_EXERCISE INSTRUCTIONS_.
Count the lines in the data below that contain the string "Click", treating uppercase and lowercase as different. Reply with the number only.

_DATA FOR PROCESSING_.
==================================================

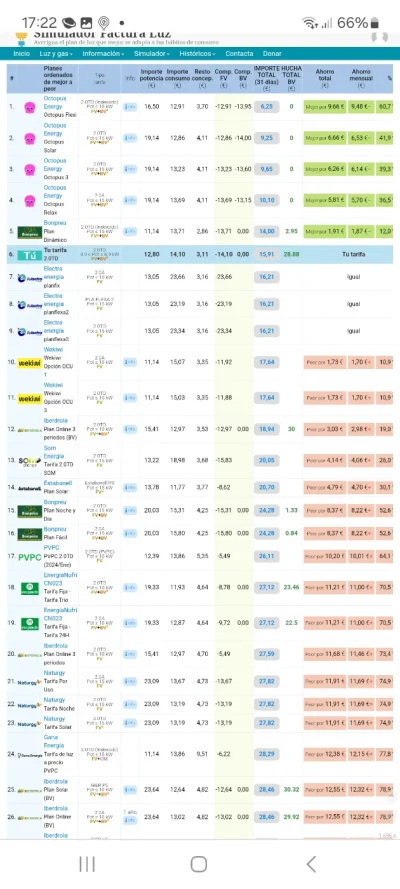This screenshot has width=400, height=889.
Task: Tap the Android back navigation arrow
Action: tap(310, 864)
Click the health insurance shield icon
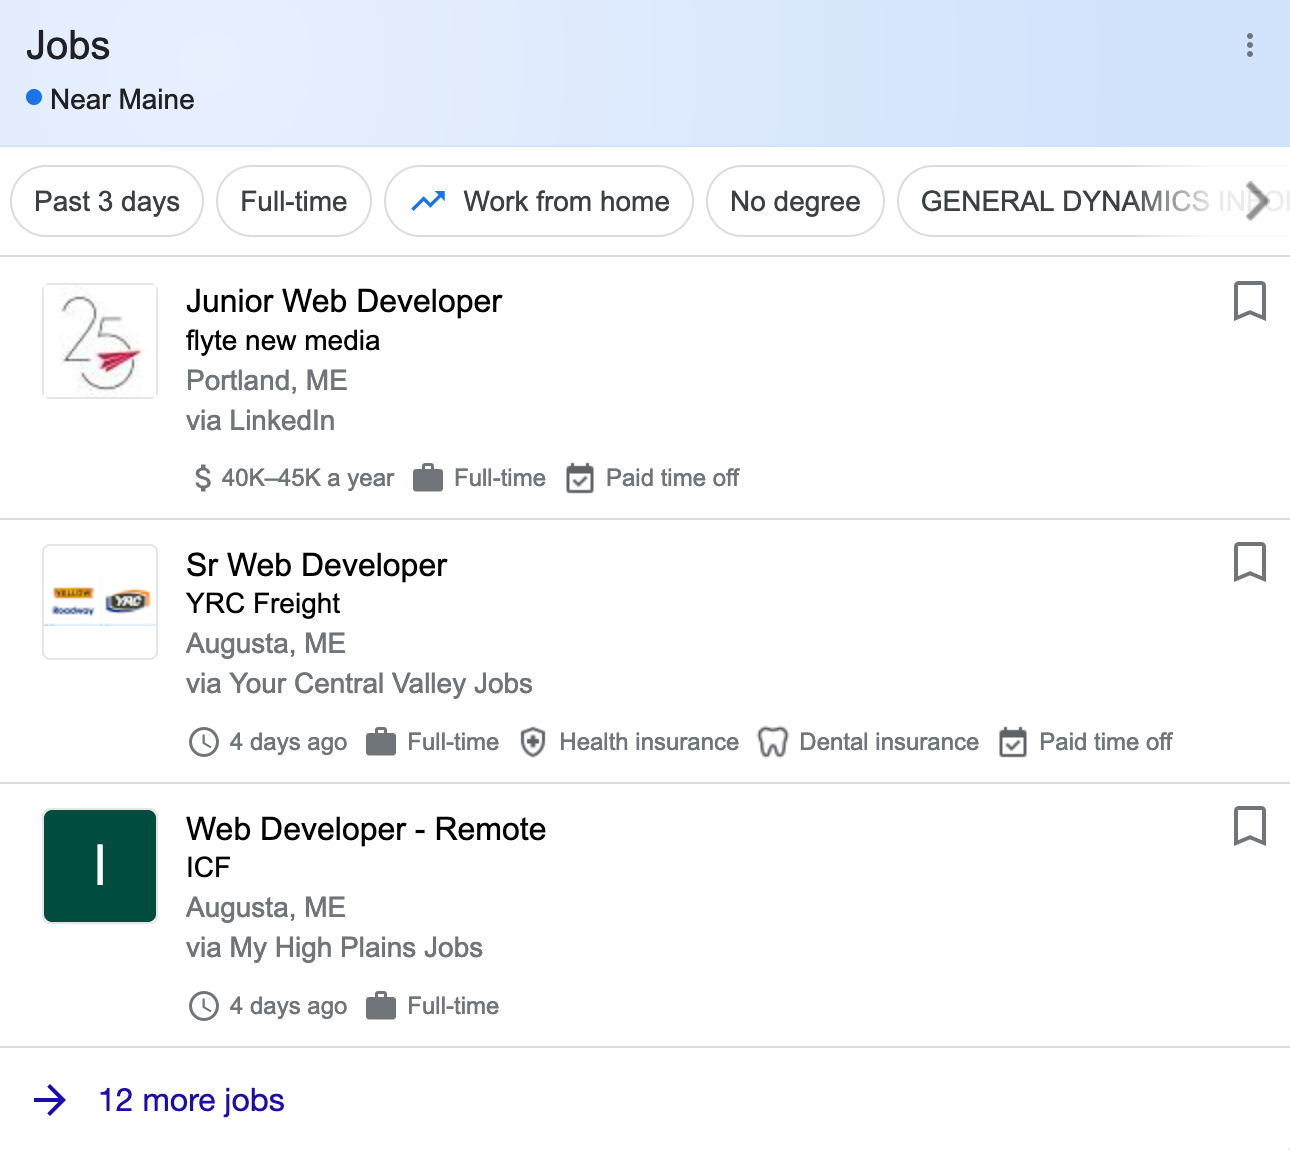 (x=533, y=742)
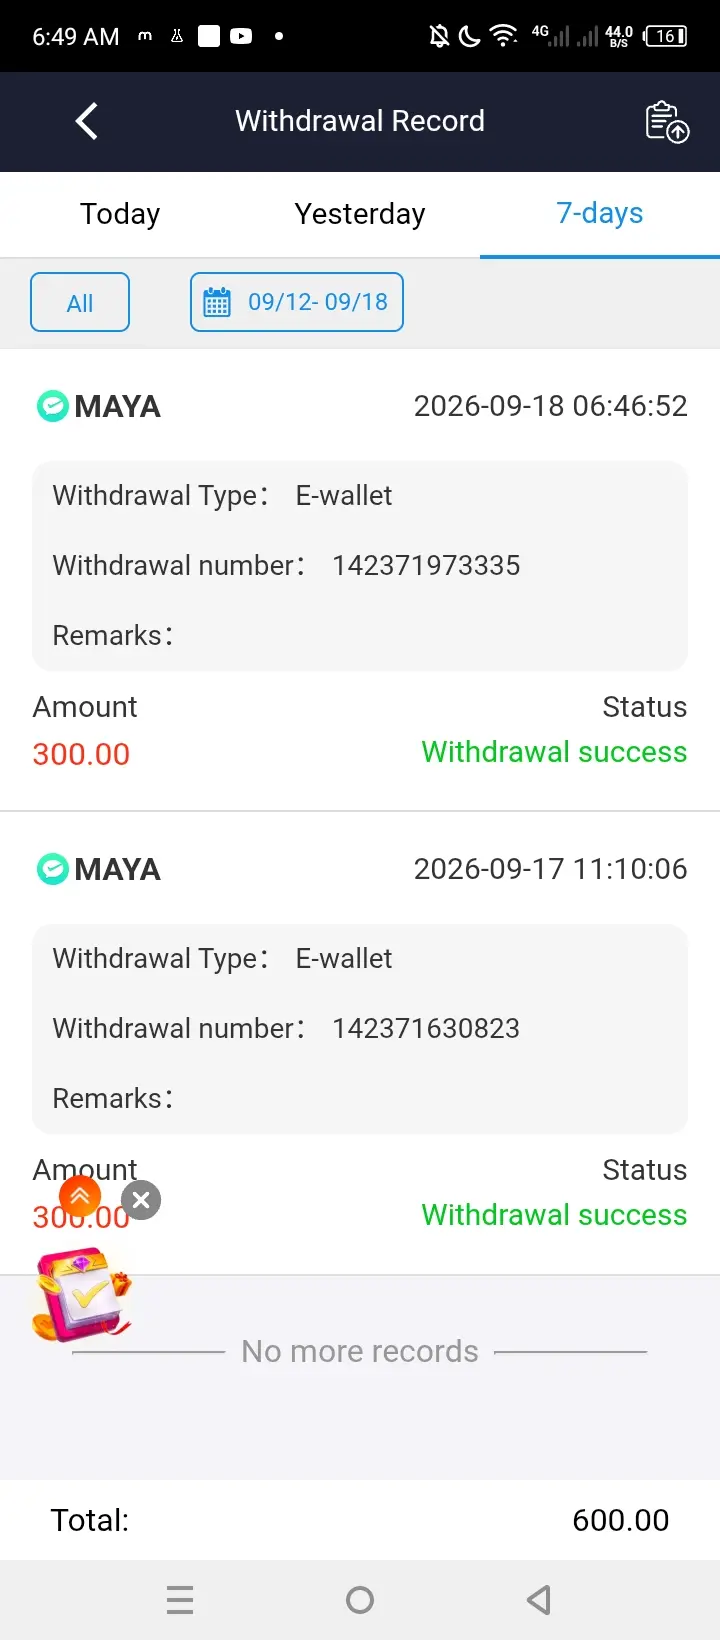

==================================================

_OUTPUT FOR THIS EXERCISE_.
1